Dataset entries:
'''

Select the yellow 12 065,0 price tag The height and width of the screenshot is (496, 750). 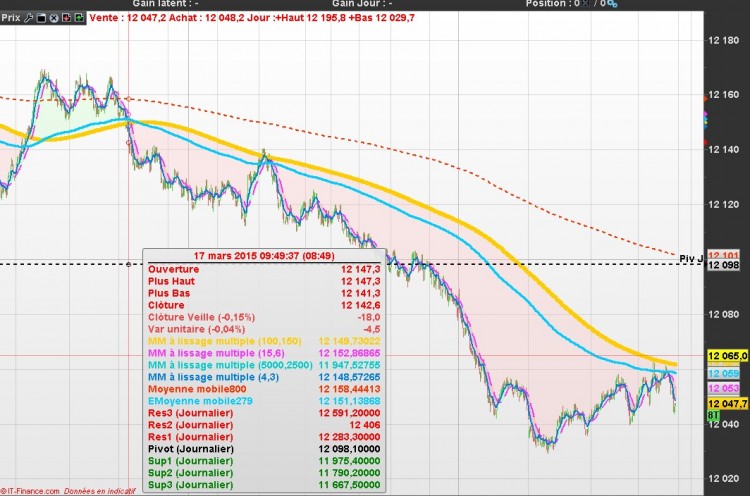pos(728,356)
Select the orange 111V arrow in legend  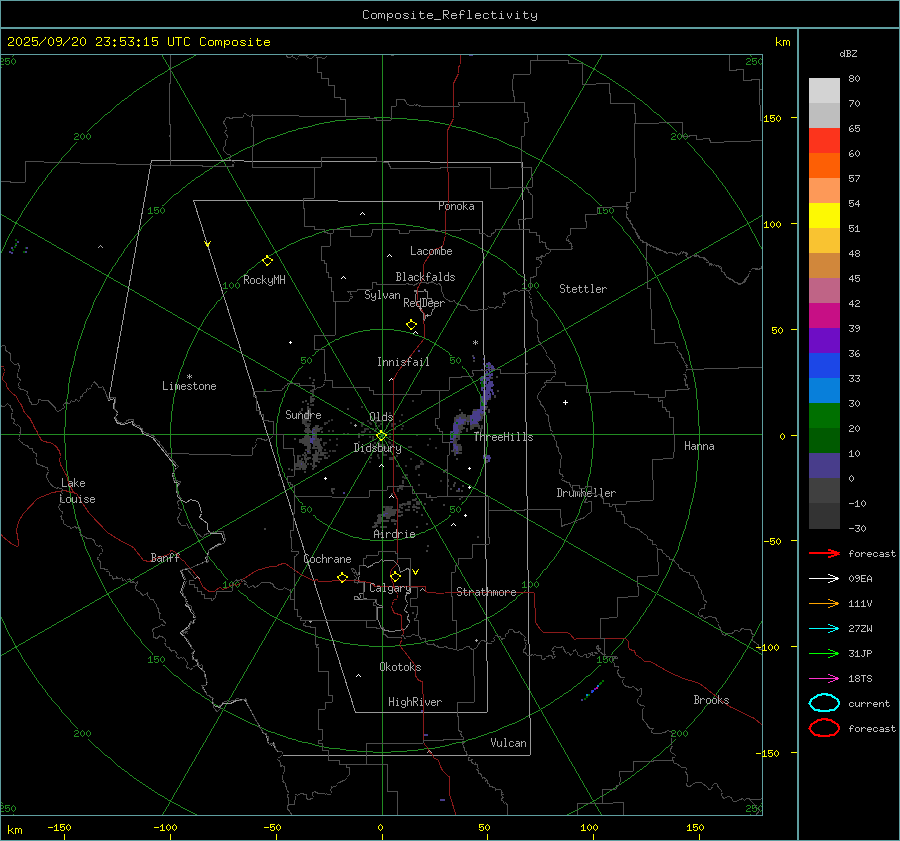click(824, 604)
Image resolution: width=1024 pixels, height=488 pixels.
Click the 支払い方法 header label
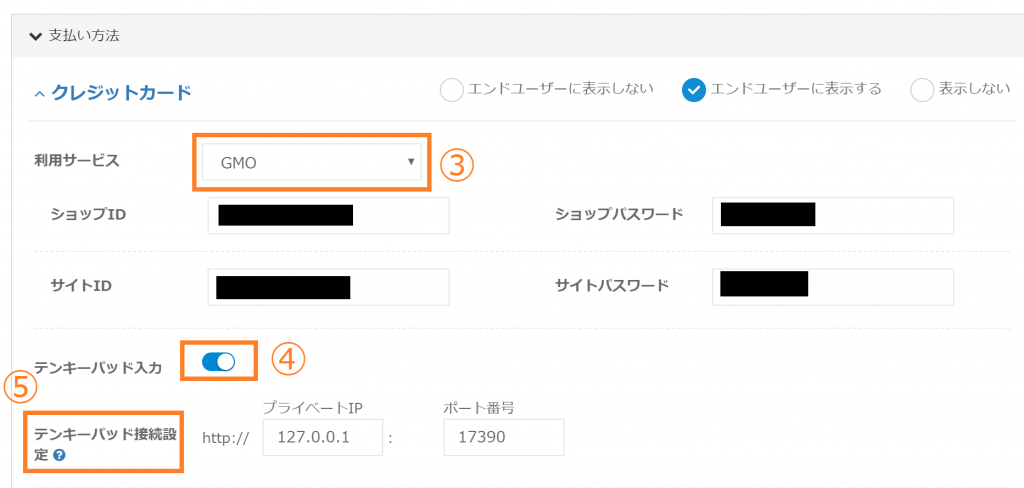tap(85, 36)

'''

Only the lines from the line with "Image resolution: width=1024" through the closing line of the data, both included, should be set down, exactly as written and without pictures.

Image resolution: width=1024 pixels, height=488 pixels.
Click the 支払い方法 header label
tap(85, 36)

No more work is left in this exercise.